Housing is more than a home.

Securing permanently affordable housing with connected wraparound services for all Burlingtonians should be our number one priority as a community.

Housing is the most foundational element to security, healthcare, vital services, and dignity. Too many of our neighbors are without reliable housing or are dangerously close to losing it. Addressing this is a moral and economic imperative. We must empower and support under-resourced organizations, reimagining existing physical infrastructure, and most importantly, recognize the human experience of our neighbors who are without a home. With the statewide eviction moratorium being lifted, many of our community members will be at an even greater risk of losing their housing than ever before. 

Not only can we end chronic homelessness in Burlington—we have obligation to do so.
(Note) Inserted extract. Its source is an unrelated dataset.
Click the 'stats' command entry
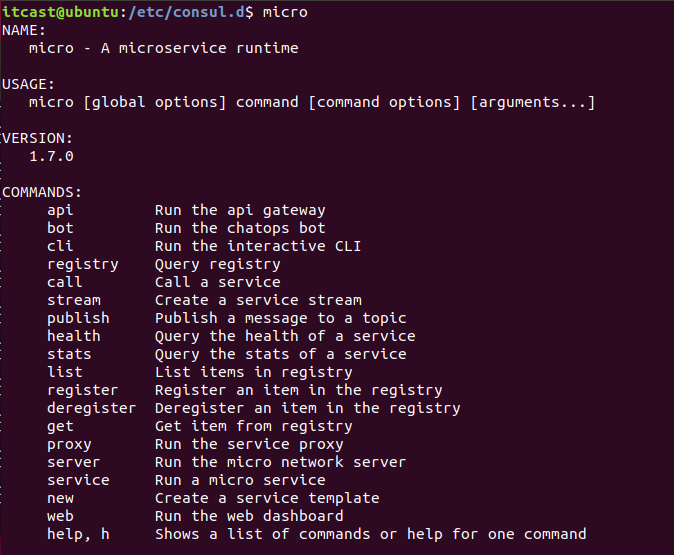The image size is (674, 555). pos(69,354)
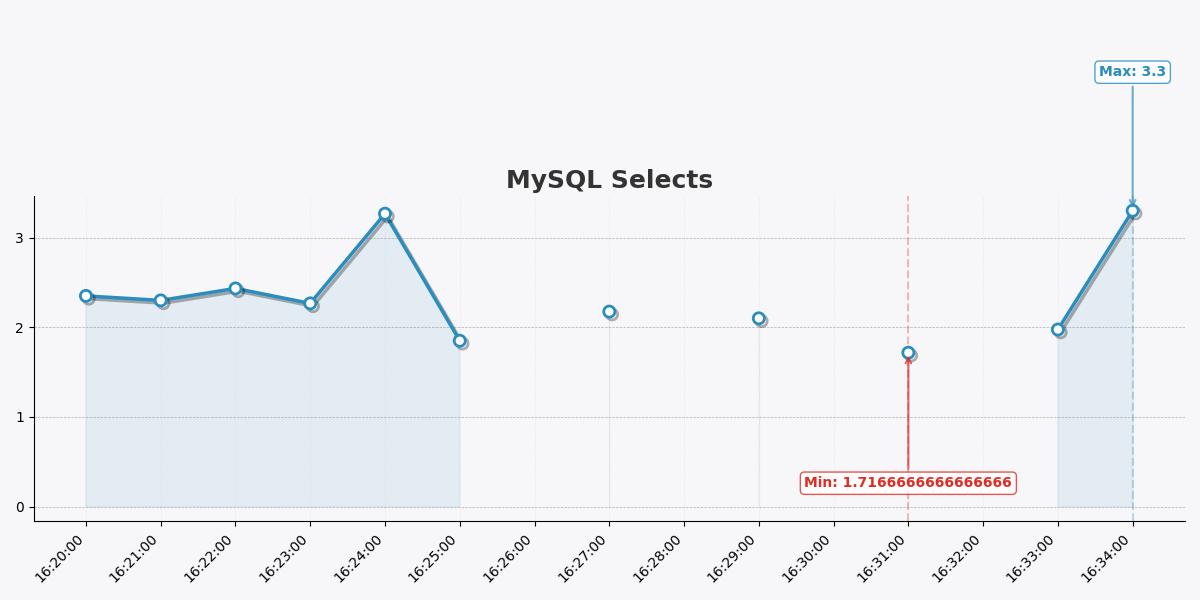The height and width of the screenshot is (600, 1200).
Task: Click the isolated data point at 16:27:00
Action: click(609, 312)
Investing in our students and educators.

There is no greater symbol of the misguided values that has been driving growth in our city than the current status of Burlington High School.

Just a couple of blocks away from our thriving, pedestrian thoroughfare, our most precious resource is housed in a windowless, abandoned department store. Alongside fast-tracking the construction of a new high school, the students, teachers, and staff of BHS need more support — immediately — to deal with the emotional, educational, and logistical toll that this challenge is taking on them.

We only have one chance to get this right—for our young people, and for ourselves to take pride in giving them every tool and opportunity to thrive.

Reforming our police department for a safer city.

When those who are most vulnerable to abuses by our criminal justice system tell us that they do not feel safe, we must believe them.

We can only reform the Burlington Police Department through exhaustive transparency, and a truly diverse oversight apparatus. Acknowledging past and ongoing failures is a necessary step, but we must fundamentally change culture of policing in this city. Time and time again, it is BIPOC folks in our community who do not feel safe or protected. That is nothing short of an emergency, and we need to act accordingly.

The BPD should be beholden only to the people of Burlington, and we demand to see our collective values of equity and inclusion reflected in their practices and leadership.